Judith did not like to talk about conditions in Auschwitz where she endured so much pain but was happy to tell young people about how she and her sister and mother survived long enough to be selected in September for a labour camp. Those selected were sent for a shower, the first she had since her arrival in Auschwitz in May 1944. To her dismay she was marched to a building with a notice “Gaskammer” but it turned out to be a shower room.

With the briefest of showers the three were each given a pair of pants, until then they had no underwear, and a different set of prison clothing. Happily the next journey was a little better than the first and their little group was put to work in a munitions factory in Lippstadt in Germany.

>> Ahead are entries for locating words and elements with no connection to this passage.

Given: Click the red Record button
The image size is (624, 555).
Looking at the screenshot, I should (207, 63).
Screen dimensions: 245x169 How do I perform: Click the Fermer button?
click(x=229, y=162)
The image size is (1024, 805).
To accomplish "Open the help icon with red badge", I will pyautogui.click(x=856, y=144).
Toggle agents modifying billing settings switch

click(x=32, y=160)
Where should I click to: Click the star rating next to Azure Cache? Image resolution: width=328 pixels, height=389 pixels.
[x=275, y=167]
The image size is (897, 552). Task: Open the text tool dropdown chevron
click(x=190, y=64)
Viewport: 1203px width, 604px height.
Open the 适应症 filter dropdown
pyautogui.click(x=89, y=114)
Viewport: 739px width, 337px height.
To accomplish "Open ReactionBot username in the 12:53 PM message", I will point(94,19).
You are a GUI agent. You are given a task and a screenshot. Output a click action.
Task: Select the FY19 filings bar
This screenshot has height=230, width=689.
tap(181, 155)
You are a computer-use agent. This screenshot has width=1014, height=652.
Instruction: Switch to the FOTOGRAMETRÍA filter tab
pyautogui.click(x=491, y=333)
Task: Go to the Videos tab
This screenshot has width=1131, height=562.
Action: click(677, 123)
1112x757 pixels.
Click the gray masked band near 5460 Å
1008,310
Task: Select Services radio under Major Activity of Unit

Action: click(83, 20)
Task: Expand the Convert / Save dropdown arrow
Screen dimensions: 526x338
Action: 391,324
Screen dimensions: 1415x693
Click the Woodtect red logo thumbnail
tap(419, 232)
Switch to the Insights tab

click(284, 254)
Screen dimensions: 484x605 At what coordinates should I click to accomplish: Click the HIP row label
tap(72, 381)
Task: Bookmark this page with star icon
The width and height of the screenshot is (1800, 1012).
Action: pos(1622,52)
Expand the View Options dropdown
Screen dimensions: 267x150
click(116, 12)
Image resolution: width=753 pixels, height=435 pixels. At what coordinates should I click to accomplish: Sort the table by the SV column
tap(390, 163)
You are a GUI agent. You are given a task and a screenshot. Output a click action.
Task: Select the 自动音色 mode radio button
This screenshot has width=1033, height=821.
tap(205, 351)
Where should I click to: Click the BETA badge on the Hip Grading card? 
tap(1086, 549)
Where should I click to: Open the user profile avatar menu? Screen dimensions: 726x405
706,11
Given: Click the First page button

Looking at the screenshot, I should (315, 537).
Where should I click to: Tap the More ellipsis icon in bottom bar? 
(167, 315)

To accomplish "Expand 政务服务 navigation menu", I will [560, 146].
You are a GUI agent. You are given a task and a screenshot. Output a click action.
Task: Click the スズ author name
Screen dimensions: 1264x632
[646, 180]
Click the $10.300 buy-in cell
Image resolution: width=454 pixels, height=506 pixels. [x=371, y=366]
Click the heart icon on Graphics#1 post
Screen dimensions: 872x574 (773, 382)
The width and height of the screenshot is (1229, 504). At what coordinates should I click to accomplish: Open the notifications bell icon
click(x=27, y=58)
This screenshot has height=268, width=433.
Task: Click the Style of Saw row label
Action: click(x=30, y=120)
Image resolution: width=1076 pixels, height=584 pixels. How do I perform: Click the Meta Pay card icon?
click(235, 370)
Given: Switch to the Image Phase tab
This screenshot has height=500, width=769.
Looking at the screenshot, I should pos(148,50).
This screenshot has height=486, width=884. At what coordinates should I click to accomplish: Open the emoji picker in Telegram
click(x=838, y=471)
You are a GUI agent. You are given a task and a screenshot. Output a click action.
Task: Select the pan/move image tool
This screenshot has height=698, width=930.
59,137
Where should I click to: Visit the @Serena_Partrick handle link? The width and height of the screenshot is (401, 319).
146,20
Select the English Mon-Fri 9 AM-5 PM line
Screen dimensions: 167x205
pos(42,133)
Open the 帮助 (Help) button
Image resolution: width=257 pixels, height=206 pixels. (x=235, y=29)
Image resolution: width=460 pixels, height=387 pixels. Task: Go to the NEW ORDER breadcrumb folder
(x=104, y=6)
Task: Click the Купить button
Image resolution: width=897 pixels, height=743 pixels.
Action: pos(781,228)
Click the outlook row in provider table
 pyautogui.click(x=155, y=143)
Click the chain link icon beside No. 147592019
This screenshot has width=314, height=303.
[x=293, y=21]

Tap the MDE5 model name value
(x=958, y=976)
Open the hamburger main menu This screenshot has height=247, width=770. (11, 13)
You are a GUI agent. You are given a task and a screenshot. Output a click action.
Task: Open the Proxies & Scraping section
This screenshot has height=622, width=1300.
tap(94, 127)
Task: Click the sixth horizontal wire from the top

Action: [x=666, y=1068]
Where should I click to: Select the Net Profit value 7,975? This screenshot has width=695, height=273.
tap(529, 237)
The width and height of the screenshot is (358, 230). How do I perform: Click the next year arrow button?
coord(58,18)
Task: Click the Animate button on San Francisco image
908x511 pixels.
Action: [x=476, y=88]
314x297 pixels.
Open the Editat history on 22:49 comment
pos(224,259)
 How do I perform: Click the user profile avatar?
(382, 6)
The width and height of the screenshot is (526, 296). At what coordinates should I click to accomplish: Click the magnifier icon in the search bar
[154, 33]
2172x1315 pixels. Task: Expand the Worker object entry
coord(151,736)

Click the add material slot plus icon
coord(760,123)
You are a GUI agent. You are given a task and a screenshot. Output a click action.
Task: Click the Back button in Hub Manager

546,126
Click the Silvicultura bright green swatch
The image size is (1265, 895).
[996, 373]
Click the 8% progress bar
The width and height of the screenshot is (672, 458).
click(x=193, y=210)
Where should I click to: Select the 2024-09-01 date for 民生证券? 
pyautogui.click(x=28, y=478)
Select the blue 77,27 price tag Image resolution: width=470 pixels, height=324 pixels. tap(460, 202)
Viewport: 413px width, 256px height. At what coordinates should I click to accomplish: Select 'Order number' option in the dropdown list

t was there that Judith’s knowledge of physics and watchmaking saved her life. When the machines broke down she could fix them. One day a German officer asked how she was able to fix machines and she told him of her study of physics and that latterly she was a watchmaker. From that moment on she fixed the watches of the German officers at night and was rewarded with extra soup, which she shared with her mother and sister.

In April 1945, as the allies advanced, the predominantly female prisoners were marched into the mountains and many prisoners died or were shot en route. The little family stuck together until one morning they woke up and there were no guards and in the distance they saw a unit of the American army.

Their liberation in a small village in Germany was, as Judith described, truly unbelievable. The American general ordered all the inhabitants into the streets and advised the villagers that in similar villages German soldiers ordered Jews from their homes with a 10-minute warning. He gave the villagers the same 10 minutes to remove what they required and then gave the remnants of humanity in front of him free reign in the village. Judith spoke to school children, with some embarrassment, about how she remembered that they behaved like animals, pulling out food and clothing without pausing to think of the villagers.

In a very short time Judith was selected to work as an interpreter for the British army. One day she and the other interpreters were invited to afternoon tea with the army officers. They were invited again the next day when she was told a young Jewish officer would be joining them and as they say, the rest was history.

The young army officer turned out to be Lieutenant Harold Rosenberg, who she said never left her side from that day on for the rest of their lives. This gallant young officer went to Field Marshal Montgomery himself to ask for permission to marry her; Montgomery ordered his batman to prepare the necessary approval.

Judith and Harold were married by Isaac Richards, Chaplain to the Forces, on April 14, 1946, in Warburg, Westphalia. Judith always kept by her side pictures of that day together with a copy of the wedding invitation and a copy of the wedding breakfast.

Judith and Harold settled in Glasgow where they had almost 60 years of a sublime and mutually adoring marriage. They were deeply in love until the sad day in 2005 when he died in her arms on Yom Kippur, the holiest day of the year.

With Harold, Judith enjoyed golf, music, opera, art and travel. Until two weeks before her death Judith could speak four languages, recite the majority of the periodic table, tell you about the planets and black holes and the plot of any opera or classic English novel.

Judith was a walking encyclopaedia and a true survivor. She is survived in Hungary by her only blood relative, Erika Marosi, her sister Kati’s daughter.